Chaval, sin contestar, después de un instante de aturdimiento, se revolcó por el suelo y trató de levantarse. Con mucho trabajo consiguió hincarse de rodillas y llevándose una mano al bolsillo del pecho, empezó a buscar algo que no se veía. Luego, al ponerse en pie, cayó sobre su adversario con un rugido de rabia salvaje.
Pero Catalina lo había visto todo; a su pesar, salió de su corazón un grito de sorpresa angustiosa, que la admiró, porque fue como la revelación inesperada de una preferencia que ella misma ignoraba.
-¡Cuidado! -dijo-. ¡Que tiene un cuchillo!
Esteban había tenido tiempo solamente para parar el primer golpe con el brazo izquierdo. La bien templada hoja le cortó la manga de la chaqueta. Pero pudo coger a Chaval por una muñeca, entablándose una lucha espantosa, porque el uno comprendía que era hombre muerto si soltaba, y el otro ciego de cólera, quería clavarle el cuchillo en el corazón. Dos veces Esteban sintió el acero rozarle la carne, hasta que, haciendo un esfuerzo sobrehumano, apretó la muñeca de su adversario con tal fuerza, que éste dejó escapar el arma. Ambos se lanzaron al suelo; pero él fue quien lo cogió y lo blandió a su vez. Tenía a Chaval tendido en el suelo, sujeto con una rodilla y amenazándole con el cuchillo.

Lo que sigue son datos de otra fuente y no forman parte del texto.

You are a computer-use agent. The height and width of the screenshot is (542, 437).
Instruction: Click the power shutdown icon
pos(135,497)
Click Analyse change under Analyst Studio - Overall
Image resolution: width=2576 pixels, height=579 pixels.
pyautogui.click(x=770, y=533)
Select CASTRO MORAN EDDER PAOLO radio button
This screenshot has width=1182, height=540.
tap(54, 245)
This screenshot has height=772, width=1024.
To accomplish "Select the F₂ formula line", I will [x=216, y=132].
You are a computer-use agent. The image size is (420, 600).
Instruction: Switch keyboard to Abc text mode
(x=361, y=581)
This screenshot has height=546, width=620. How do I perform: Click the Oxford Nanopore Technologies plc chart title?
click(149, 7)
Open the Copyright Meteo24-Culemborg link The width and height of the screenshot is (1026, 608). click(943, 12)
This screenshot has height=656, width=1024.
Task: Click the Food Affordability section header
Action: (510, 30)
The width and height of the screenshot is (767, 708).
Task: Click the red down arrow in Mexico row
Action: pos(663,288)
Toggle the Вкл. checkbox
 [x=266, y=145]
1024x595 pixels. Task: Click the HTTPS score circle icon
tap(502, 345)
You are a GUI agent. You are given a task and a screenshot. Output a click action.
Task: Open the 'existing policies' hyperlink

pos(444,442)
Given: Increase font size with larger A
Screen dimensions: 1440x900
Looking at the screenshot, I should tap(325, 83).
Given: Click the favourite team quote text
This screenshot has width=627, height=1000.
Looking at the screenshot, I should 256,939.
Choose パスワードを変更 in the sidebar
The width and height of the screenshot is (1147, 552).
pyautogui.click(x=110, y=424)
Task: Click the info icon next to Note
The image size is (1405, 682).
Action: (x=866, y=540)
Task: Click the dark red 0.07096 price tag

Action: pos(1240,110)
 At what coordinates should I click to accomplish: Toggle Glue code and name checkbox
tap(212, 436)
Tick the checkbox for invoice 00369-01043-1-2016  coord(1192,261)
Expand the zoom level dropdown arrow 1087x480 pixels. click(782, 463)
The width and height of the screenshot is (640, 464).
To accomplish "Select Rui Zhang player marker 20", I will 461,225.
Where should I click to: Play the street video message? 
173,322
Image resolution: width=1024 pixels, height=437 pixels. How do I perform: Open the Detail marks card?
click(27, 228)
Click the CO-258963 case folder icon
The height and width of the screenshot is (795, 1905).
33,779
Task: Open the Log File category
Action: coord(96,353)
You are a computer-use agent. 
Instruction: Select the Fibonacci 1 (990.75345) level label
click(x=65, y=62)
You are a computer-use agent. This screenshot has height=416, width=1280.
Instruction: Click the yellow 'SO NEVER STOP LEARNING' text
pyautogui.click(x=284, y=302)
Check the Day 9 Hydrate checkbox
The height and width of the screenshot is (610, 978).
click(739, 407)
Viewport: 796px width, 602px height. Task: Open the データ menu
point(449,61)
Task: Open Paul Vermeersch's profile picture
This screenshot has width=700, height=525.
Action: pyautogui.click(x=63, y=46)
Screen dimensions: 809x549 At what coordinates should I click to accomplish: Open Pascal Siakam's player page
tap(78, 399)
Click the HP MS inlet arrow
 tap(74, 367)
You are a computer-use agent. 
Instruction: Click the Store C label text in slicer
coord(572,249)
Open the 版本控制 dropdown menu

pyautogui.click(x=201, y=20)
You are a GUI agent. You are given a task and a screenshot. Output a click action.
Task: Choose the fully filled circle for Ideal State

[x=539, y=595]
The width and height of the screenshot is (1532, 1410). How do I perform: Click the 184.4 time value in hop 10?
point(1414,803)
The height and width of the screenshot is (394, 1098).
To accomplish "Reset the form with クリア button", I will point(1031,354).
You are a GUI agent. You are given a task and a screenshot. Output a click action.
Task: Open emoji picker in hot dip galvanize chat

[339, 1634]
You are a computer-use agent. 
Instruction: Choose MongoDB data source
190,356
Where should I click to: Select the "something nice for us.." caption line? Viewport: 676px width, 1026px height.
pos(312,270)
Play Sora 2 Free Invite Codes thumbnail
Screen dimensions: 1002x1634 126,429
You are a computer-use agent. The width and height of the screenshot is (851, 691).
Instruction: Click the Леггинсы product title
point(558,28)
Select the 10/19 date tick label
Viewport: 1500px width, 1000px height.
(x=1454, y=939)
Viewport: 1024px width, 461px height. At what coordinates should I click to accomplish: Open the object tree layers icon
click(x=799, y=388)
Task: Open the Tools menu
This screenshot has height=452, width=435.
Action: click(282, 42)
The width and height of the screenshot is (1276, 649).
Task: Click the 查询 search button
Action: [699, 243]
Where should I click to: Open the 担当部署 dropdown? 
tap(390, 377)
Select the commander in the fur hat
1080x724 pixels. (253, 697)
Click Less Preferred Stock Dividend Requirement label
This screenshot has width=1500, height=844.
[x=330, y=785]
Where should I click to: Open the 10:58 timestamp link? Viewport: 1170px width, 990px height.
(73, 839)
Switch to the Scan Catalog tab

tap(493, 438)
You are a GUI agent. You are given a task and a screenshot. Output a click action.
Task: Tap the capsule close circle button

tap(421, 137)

-¡Ah! ¡Maldito traidor! ¡Ahora las vas a pagar todas juntas, canalla!
Y estaba tan aturdido, tan furioso, tan frenético, que se halló a punto de asesinarle. Por fortuna no estaba embriagado, y aún cuando jamás se había visto acometido por crisis tan violenta, luchó, supo vencerse, y, tirando el cuchillo al suelo, dio con voz ronca:
-¡Levántate de ahí, y vete!
Rasseneur había intervenido, aunque sin atreverse a separarlos, temiendo recibir una puñalada. No quería que en su casa se cometiese un asesinato, y de tal modo se enfadaba, que su mujer sin moverse de detrás del mostrador, tuvo que recordarle que no debía chillar tanto. Souvarine, a cuyos pies fue a parar el cuchillo, se decidió al fin a encender el cigarrillo. Ya había concluido el combate.
Catalina seguía mirando con expresión estúpida a aquellos dos hombres, ninguno de los cuales estaba muerto.
-¡Vete! -repitió Esteban-. ¡Vete o acabo contigo!
Chaval se levantó, enjugó con el revés de la mano la sangre que le manaba de la nariz, y con la cara enrojecida y el ojo hinchado se marchó de allí, arrastrando los pies, y mordiéndose los labios de rabia al pensar en su derrota. Maquinalmente, Catalina le siguió. Entonces él se volvió, desatándose en improperios contra su querida.
-¡Ah! No, no y no. ¡Puesto que a quien quieres es a ése, duerme con él, grandísima bribona! ¡No vuelvas a poner los pies en mi casa, si tienes en algo tu pellejo!
Y dando un portazo brutal, salió de la taberna.
Tan profundo era el silencio entonces, que se oía el chisporrotear del carbón de la chimenea. En el suelo no quedaba más que la silla que habían derribado, y unas gotas de sangre que iba chupando la arena que cubría el pavimento.